It all depends on WHY your Mom's new heart doctor wants her to use a CPAP. Does the heart doctor think that there is a correlation between your Mom's A-Fib and sleep? Does the heart doctor think that your Mom is experiencing A-Fib more often when she is asleep than when she is awake? If so, then the pacemaker is having to work more often to regulate your Mom's heart rate.

Why is your Mom using oxygen only at night and not during the daytime when she is taking a nap or sitting in a chair/recliner? Does your Mom's oxygen saturations drop significantly while she is sleeping or napping compared to when she is awake? Sometimes these are indications that the person might have sleep apnea and need a CPAP.
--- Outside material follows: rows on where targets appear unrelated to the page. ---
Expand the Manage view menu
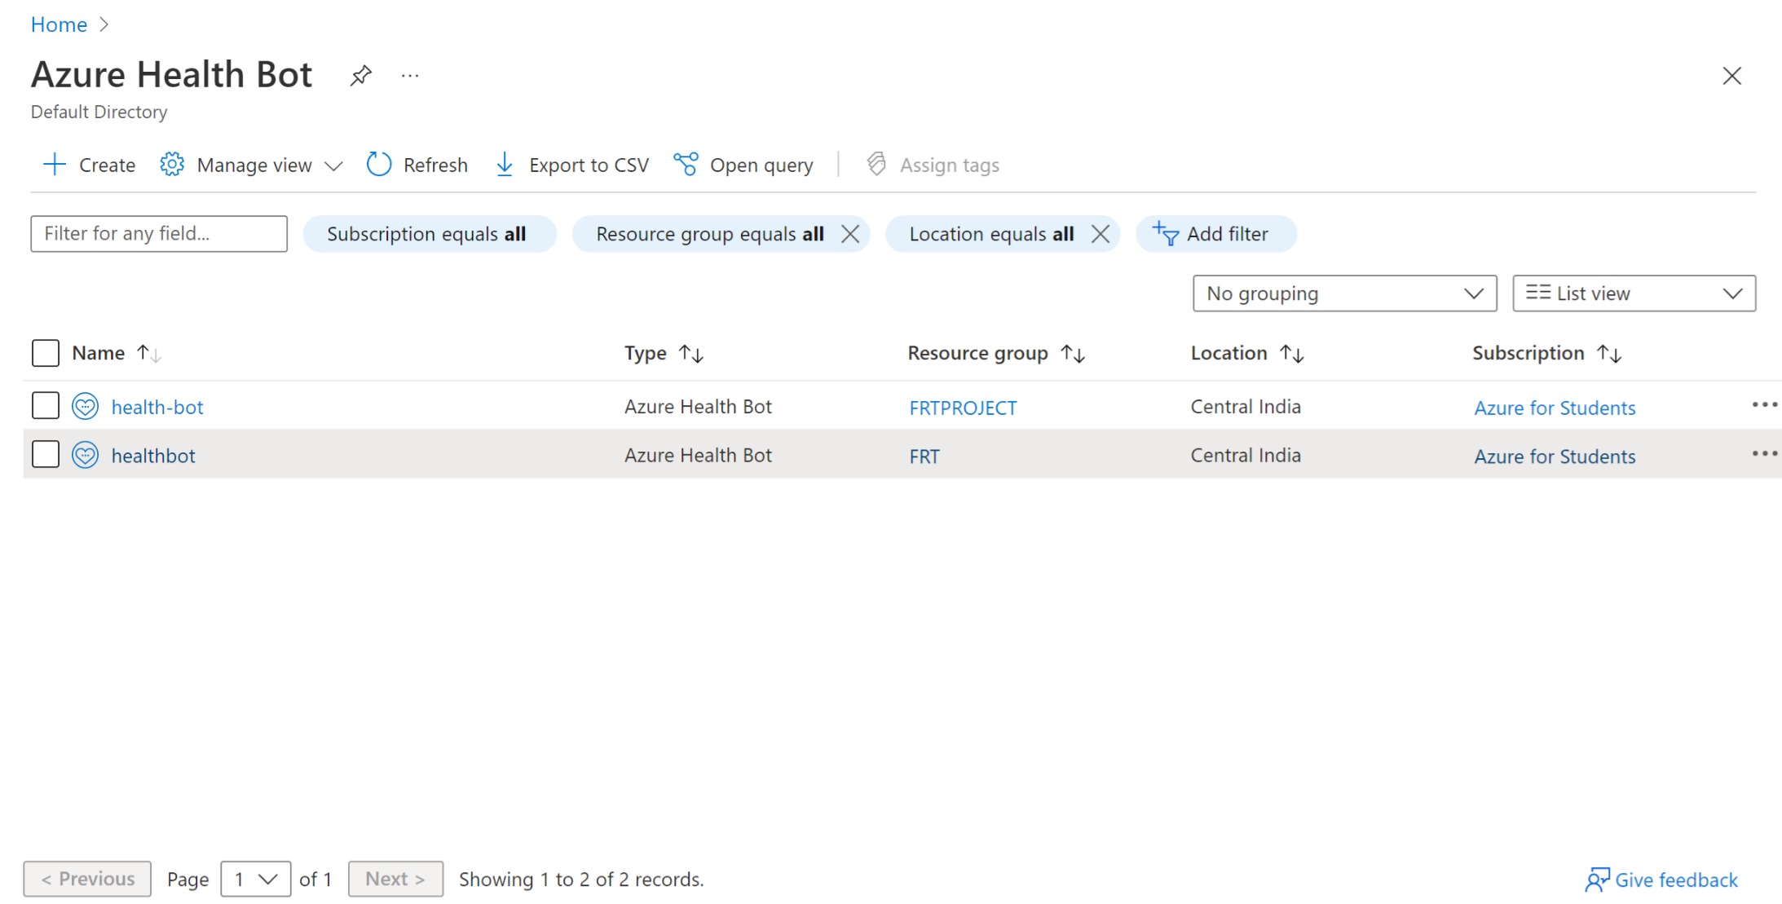1782x904 pixels. [251, 164]
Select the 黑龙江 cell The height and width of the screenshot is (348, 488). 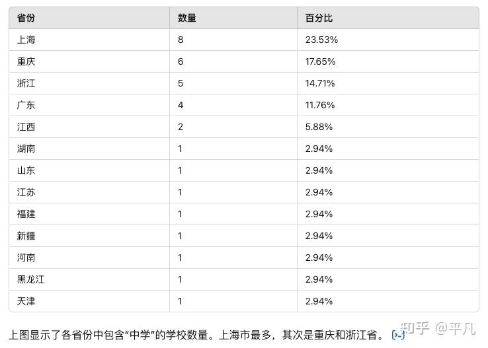pyautogui.click(x=31, y=279)
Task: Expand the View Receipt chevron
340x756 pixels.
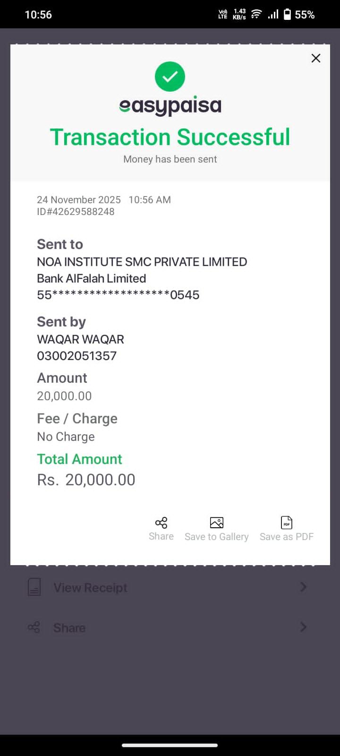Action: (x=303, y=587)
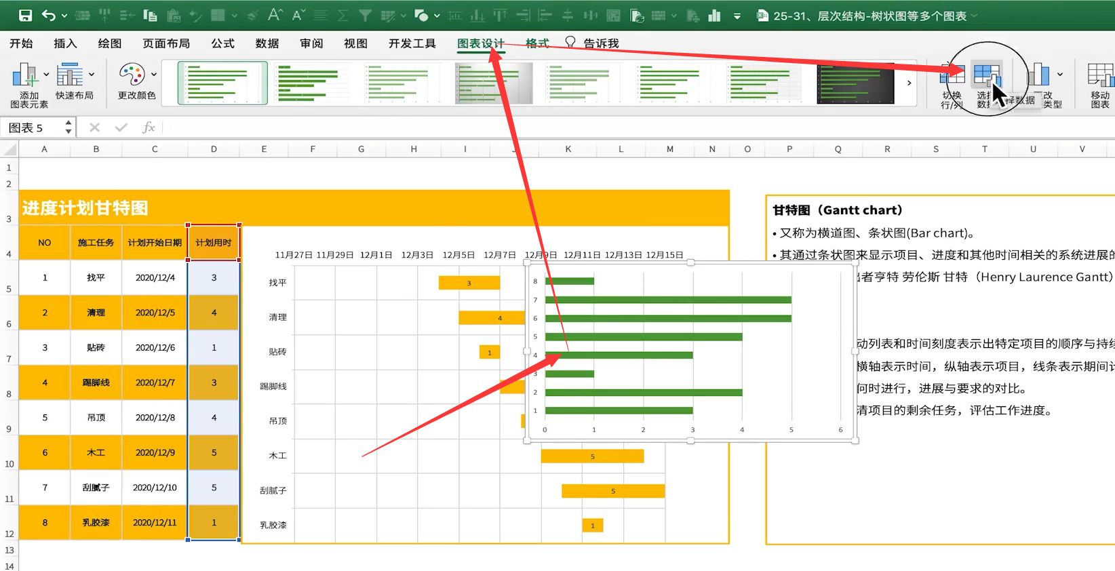Open the customize quick access toolbar dropdown
The image size is (1115, 571).
[x=737, y=16]
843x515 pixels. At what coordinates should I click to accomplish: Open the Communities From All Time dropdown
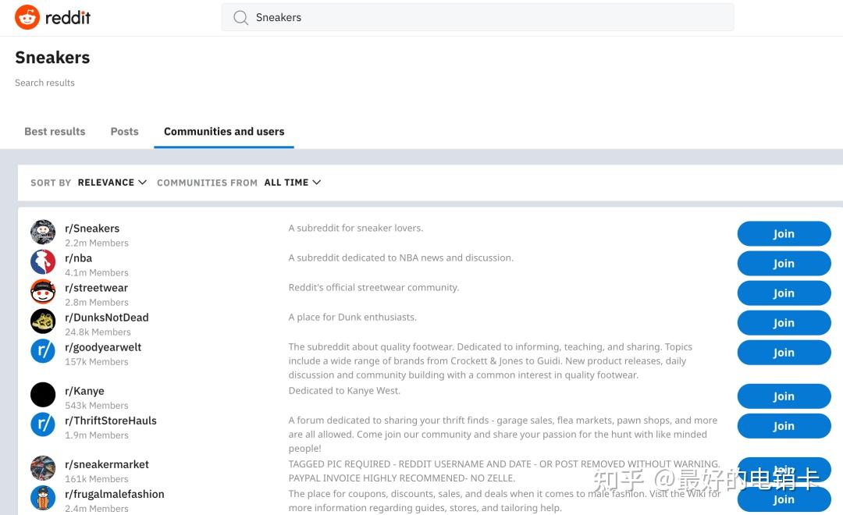[292, 183]
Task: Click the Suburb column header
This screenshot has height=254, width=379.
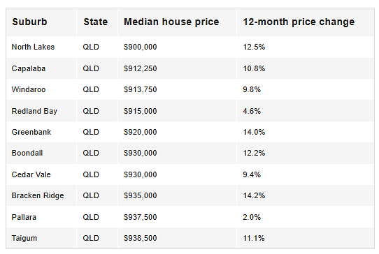Action: [x=30, y=22]
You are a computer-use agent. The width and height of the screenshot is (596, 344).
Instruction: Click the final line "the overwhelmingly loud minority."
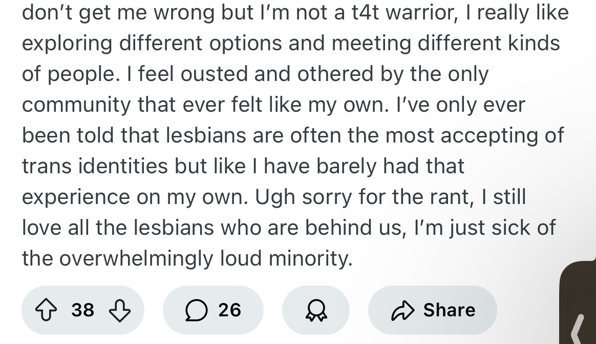(187, 259)
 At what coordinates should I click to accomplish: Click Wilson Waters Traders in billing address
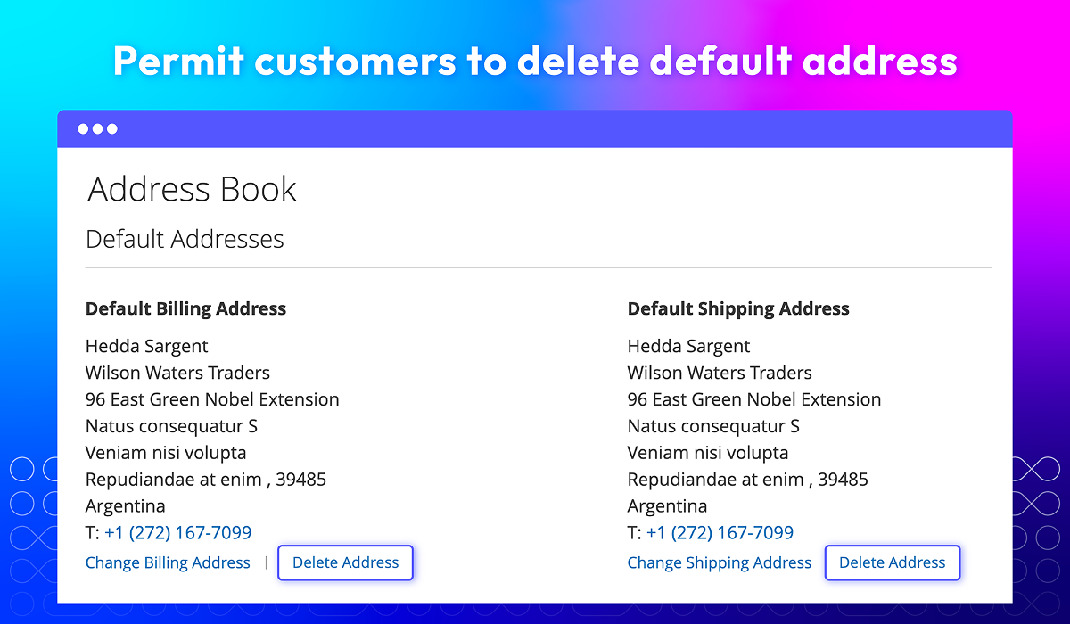coord(177,373)
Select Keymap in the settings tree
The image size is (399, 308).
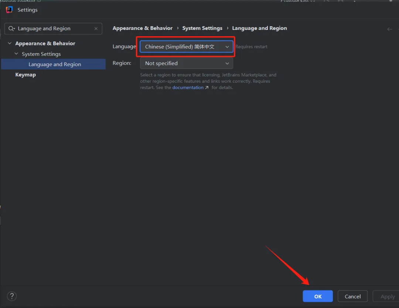pos(25,75)
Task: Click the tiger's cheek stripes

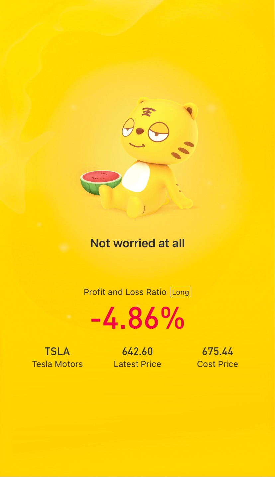Action: (182, 150)
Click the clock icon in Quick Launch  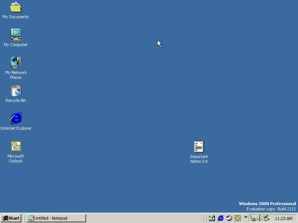(x=237, y=218)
My Mom had A-Fib and had a pacemaker put in when she was 70 years old. She used a CPAP from age 80 until her death at age 87. It did seem to help her sleep better.

I have been using a CPAP since age 50 because I quit breathing for 10-15+ seconds and/or my windpipe collapses thus causing me to wake up gasping for air because I can't get my breathe. Very, very frightening!! If I ever want to "die in my sleep", all I will need to do is NOT use my CPAP and make sure that I am sedated enough so that I do not wake up when I quit breathing. 💤

You need to talk with your Mom's new heart doctor and ask him/her why he/she thinks that your Mom could benefit from using a CPAP machine.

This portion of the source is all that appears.